Genetic evidence — particularly human genetic evidence linking target perturbation to disease phenotype — has emerged as the most predictive indicator of clinical success for novel mechanisms. A knowledge graph that integrates GWAS summary statistics, rare variant clinical phenotypes, and expression quantitative trait locus (eQTL) data with disease ontology can identify targets where the genetic evidence is strong, directional, and disease-specific. Candidates supported by strong human genetic evidence for their target have roughly twice the clinical success rate of those supported only by preclinical biology, making this evidence layer a critical input to target prioritisation decisions.

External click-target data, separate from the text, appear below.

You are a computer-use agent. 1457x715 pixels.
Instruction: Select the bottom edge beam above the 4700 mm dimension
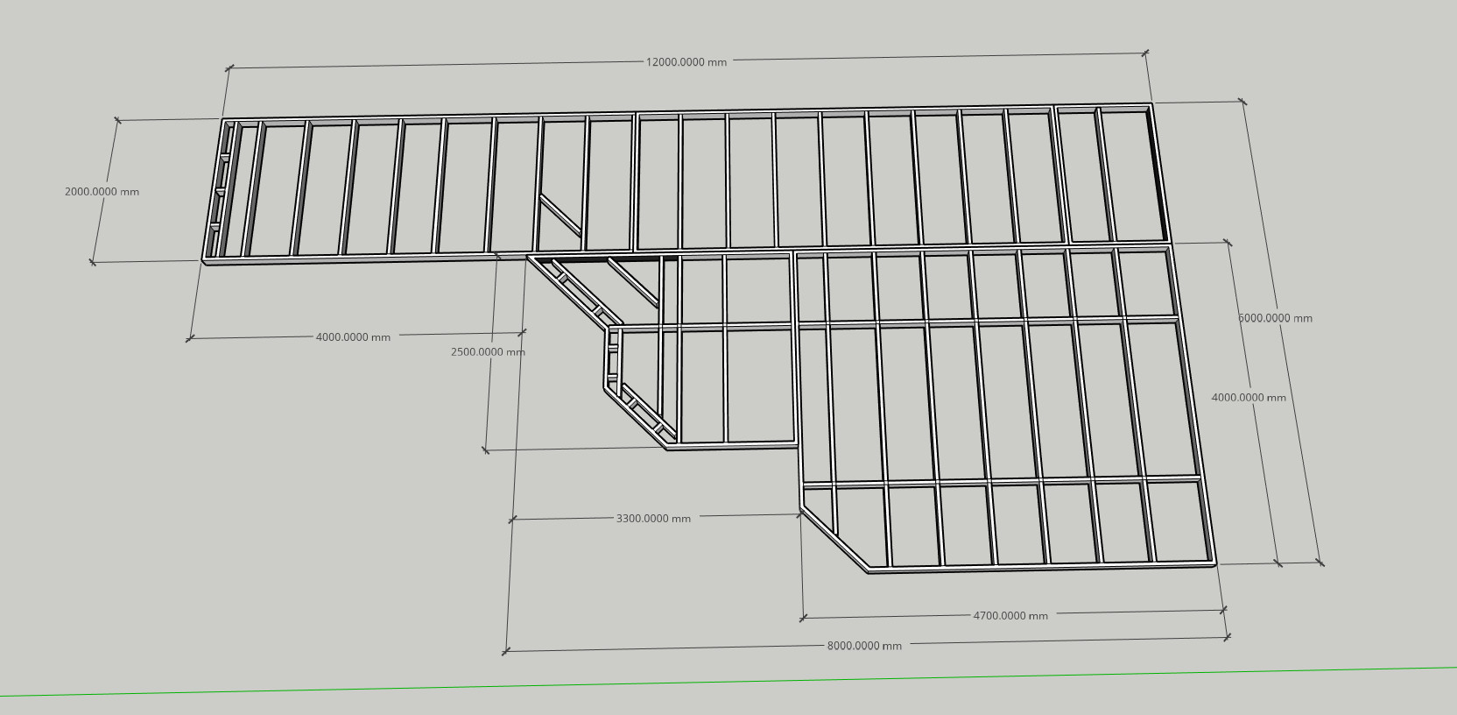[1042, 568]
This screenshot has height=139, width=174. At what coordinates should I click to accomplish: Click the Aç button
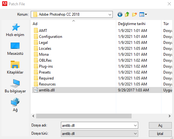click(160, 126)
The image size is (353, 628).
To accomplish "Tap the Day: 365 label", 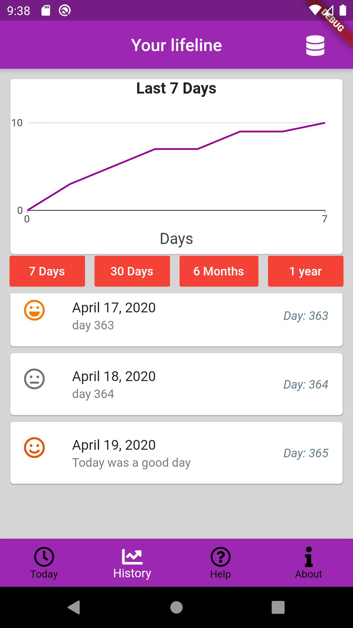I will click(306, 453).

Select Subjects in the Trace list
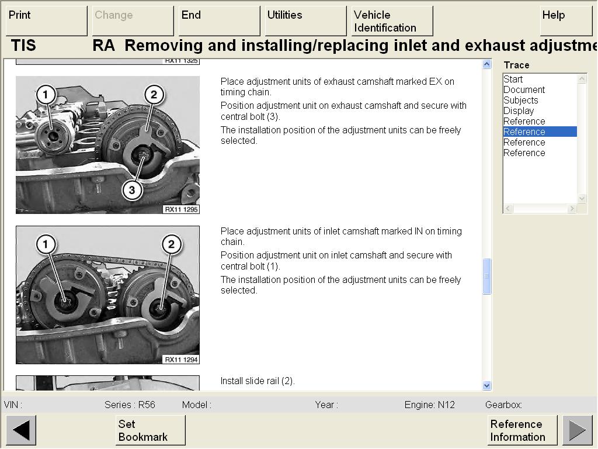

Safety Evidence Integration

Target identification decisions must also integrate safety evidence: what adverse effects have been associated with existing drugs that modulate the target, what phenotypes are produced by loss-of-function mutations in humans, and what on-target toxicities are predicted by the target's known biology. A knowledge graph that links pharmacological targets to safety ontology concepts — adverse drug reactions, safety-relevant phenotypes, human genetic loss-of-function phenotypes — provides an early warning of target-related liabilities before chemical synthesis begins, enabling programmes to incorporate safety considerations from the earliest stages of target selection.